As dezenas de convidados dos nubentes, iam-se acomodando, no progressivamente exíguo espaço do jardim, para, em breve, se apoderarem do conteúdo das inúmeras travessas e terrinas cobertas, expostas a todos, na sua intimidade, e sujeitas aquele assédio manual que se previa.
Com o bater das catorze horas, e a chegada dos noivos, recém-casados e, ainda, frescamente ex-solteiros, o povo presente em uníssono gritou estridentes vivas ao casal Sousa.
Ela, uma mastronça, de vinte aninhos, joviais e vividos, louraça, o que disfarçava o buço, gorda mas, com fortuna paterna. Ele, um mamarracho de vinte e oito anitos puros e inocentes, moreno, esquelético, com uma fortuna no bolso do casaco galego oferecido por uma tia avó, do cunhado do genro do pai, por sinal, neto do primo do irmão da sogra, da primeira esposa do seu pai, mas sem dinheiro. Ela com bens de raíz bem bons e, ele com boas raízes educativas e morais.

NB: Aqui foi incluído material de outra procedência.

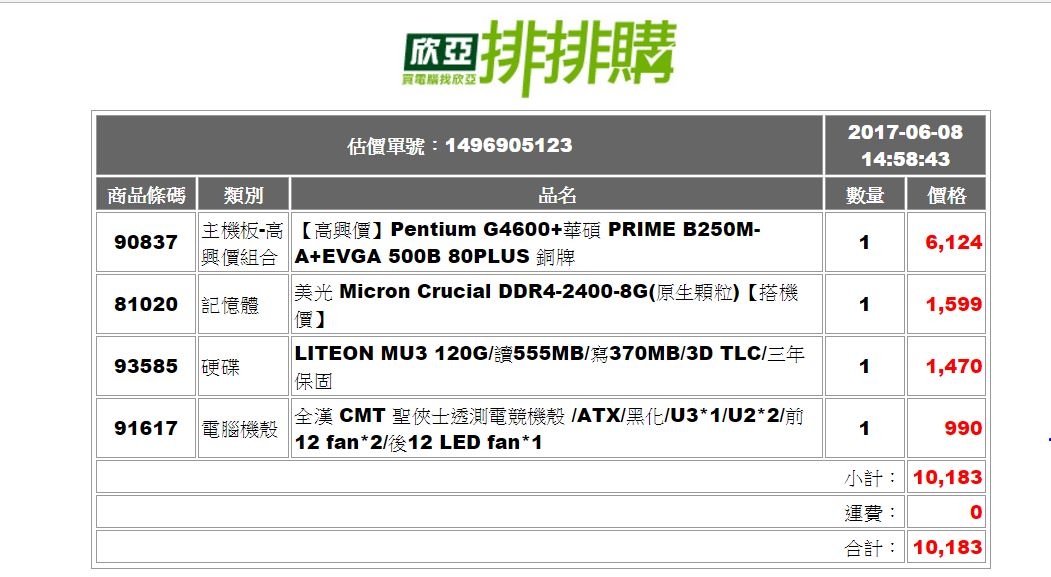1051x577 pixels.
Task: Click the 商品條碼 column header
Action: (x=146, y=194)
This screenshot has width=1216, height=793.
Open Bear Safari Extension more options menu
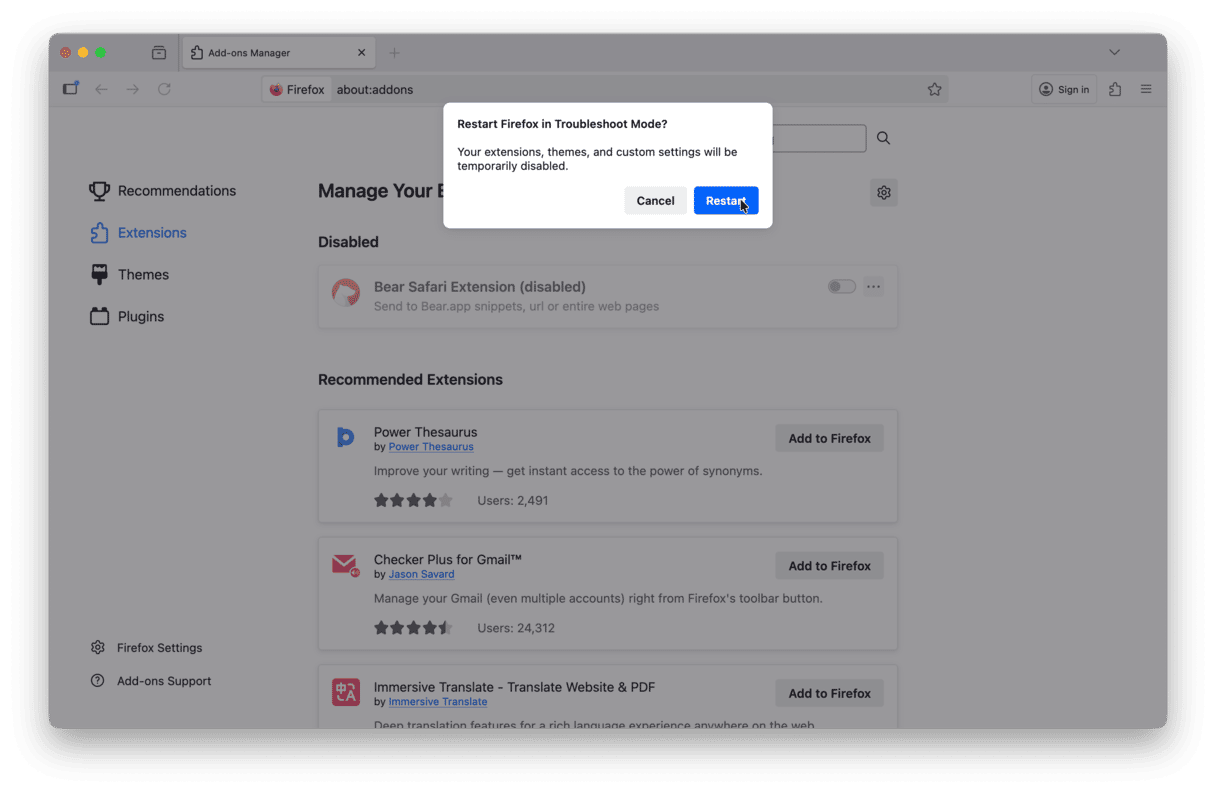[874, 287]
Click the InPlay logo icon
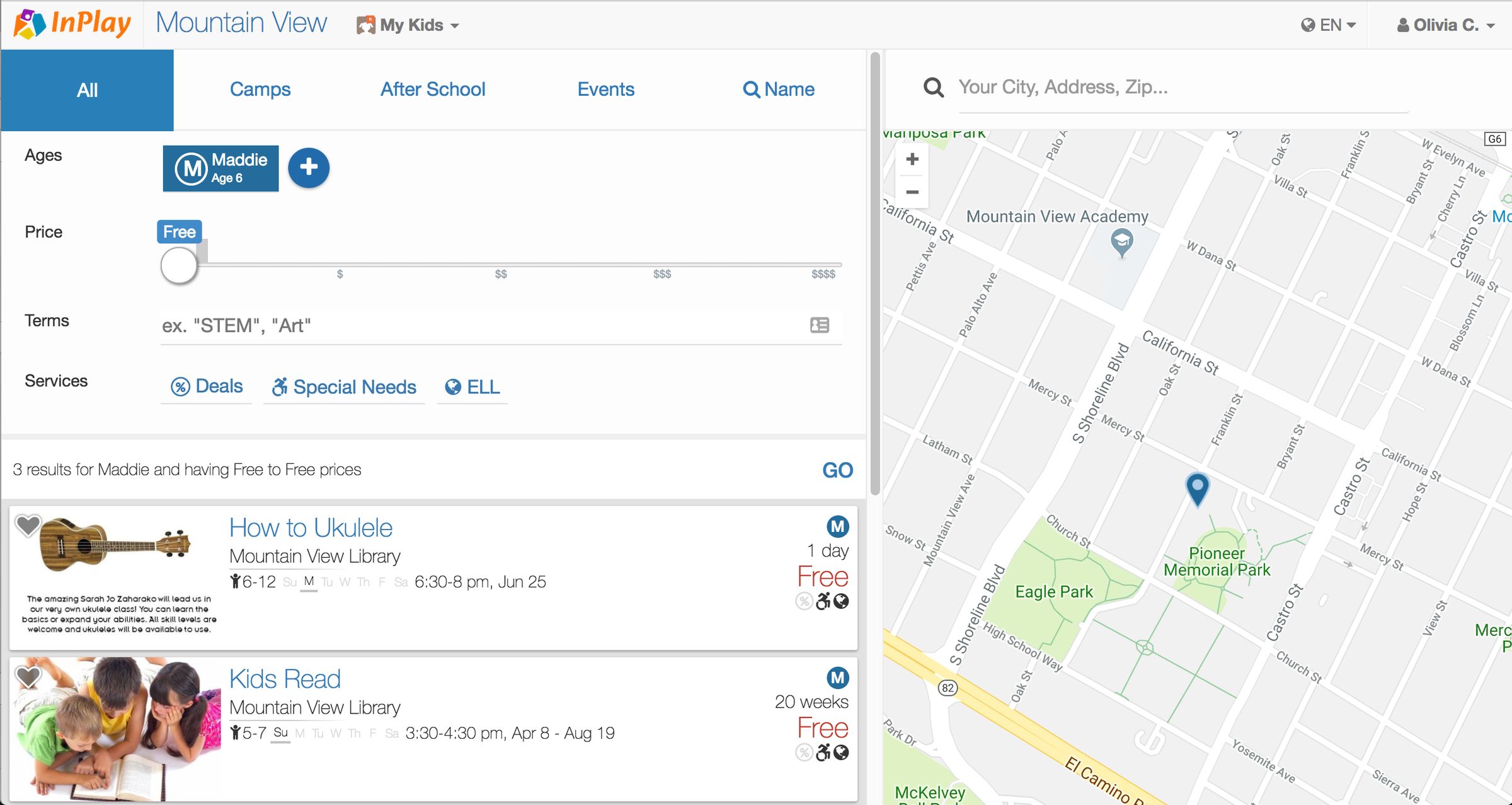This screenshot has height=805, width=1512. tap(29, 25)
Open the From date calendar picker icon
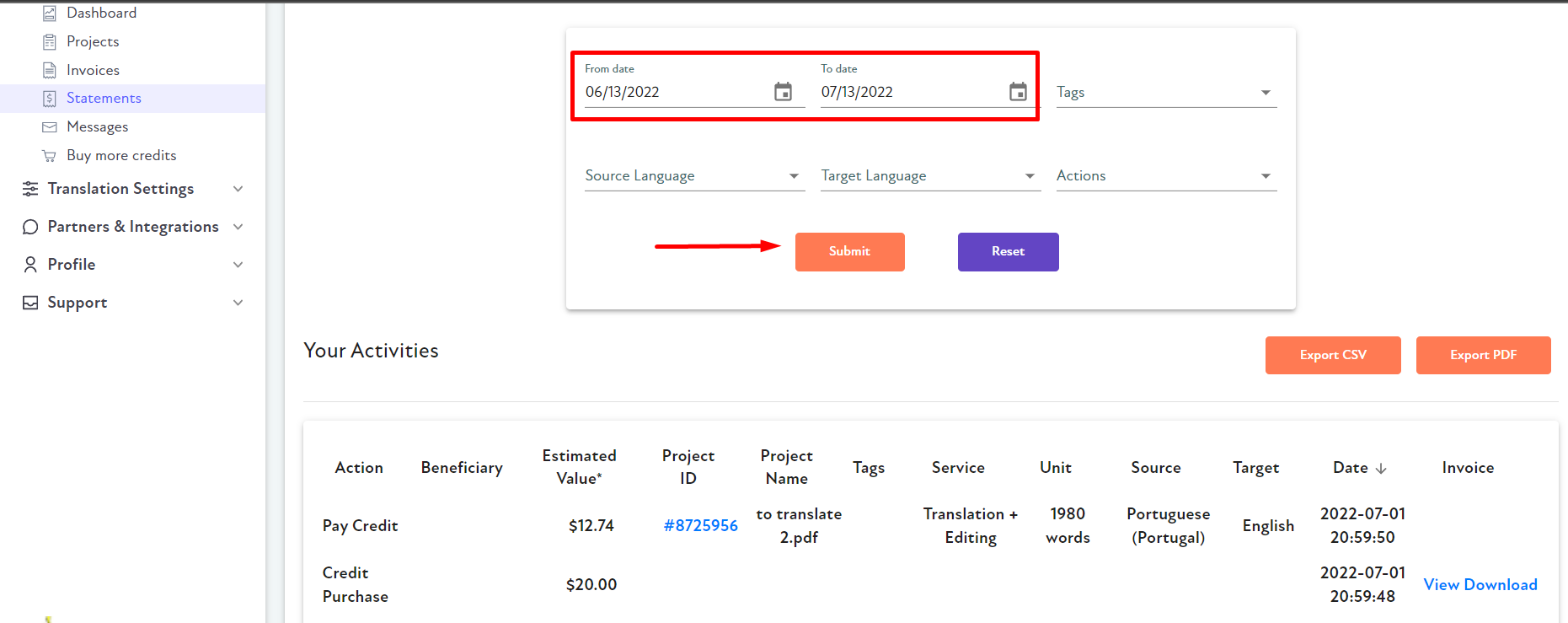Image resolution: width=1568 pixels, height=623 pixels. coord(783,92)
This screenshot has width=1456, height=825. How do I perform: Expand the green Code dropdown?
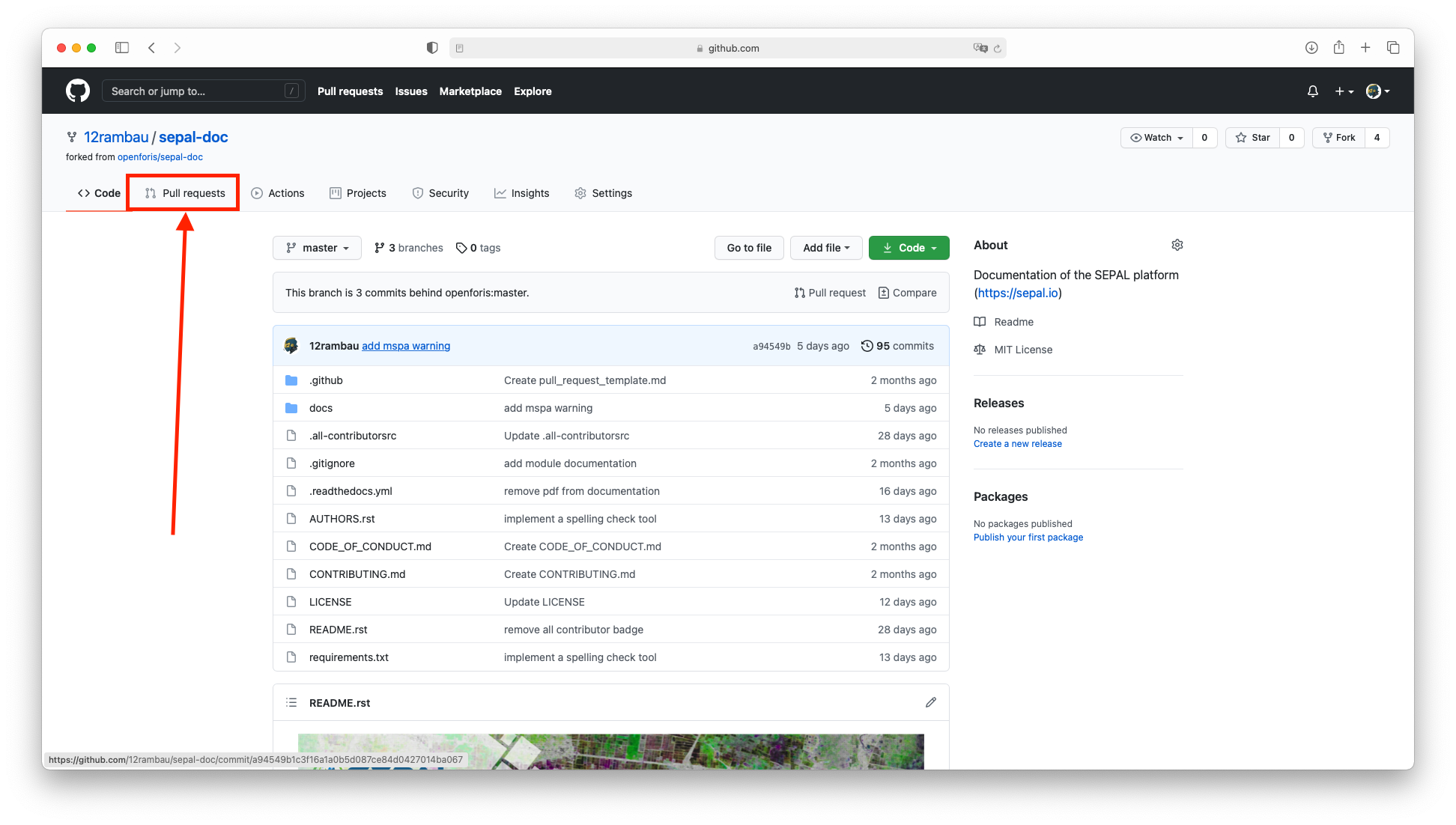[909, 248]
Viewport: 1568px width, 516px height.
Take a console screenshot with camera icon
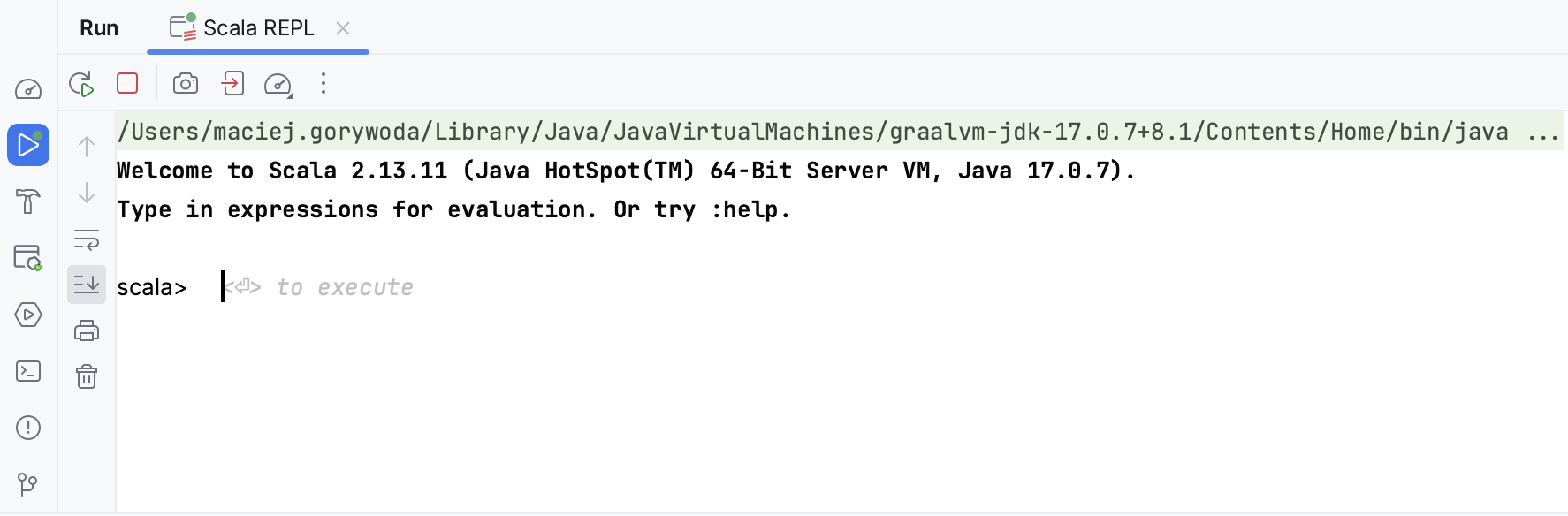click(x=186, y=83)
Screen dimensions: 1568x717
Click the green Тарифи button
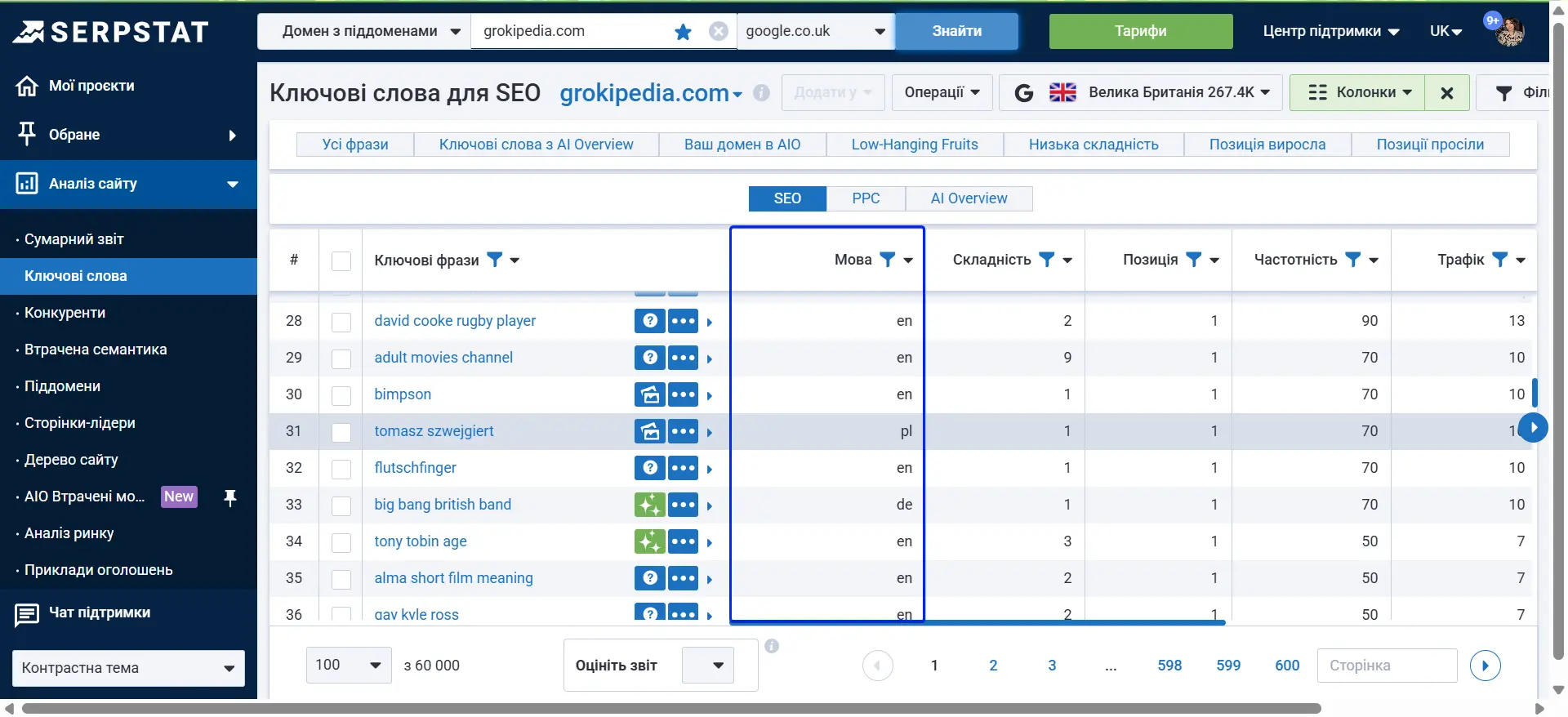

Enquanto se imploravam aos anjos a felicidade e o melhor neste mundo, e dos outros, para o parezinho, a fome ia invadindo o ambiente, destruindo o raciocínio, exigindo maior metabolismo por parte dos organismos cada vez mais débeis, ainda que, insuspeitadamente, ninguém reparasse nesse obscuro pormenor fisiológico.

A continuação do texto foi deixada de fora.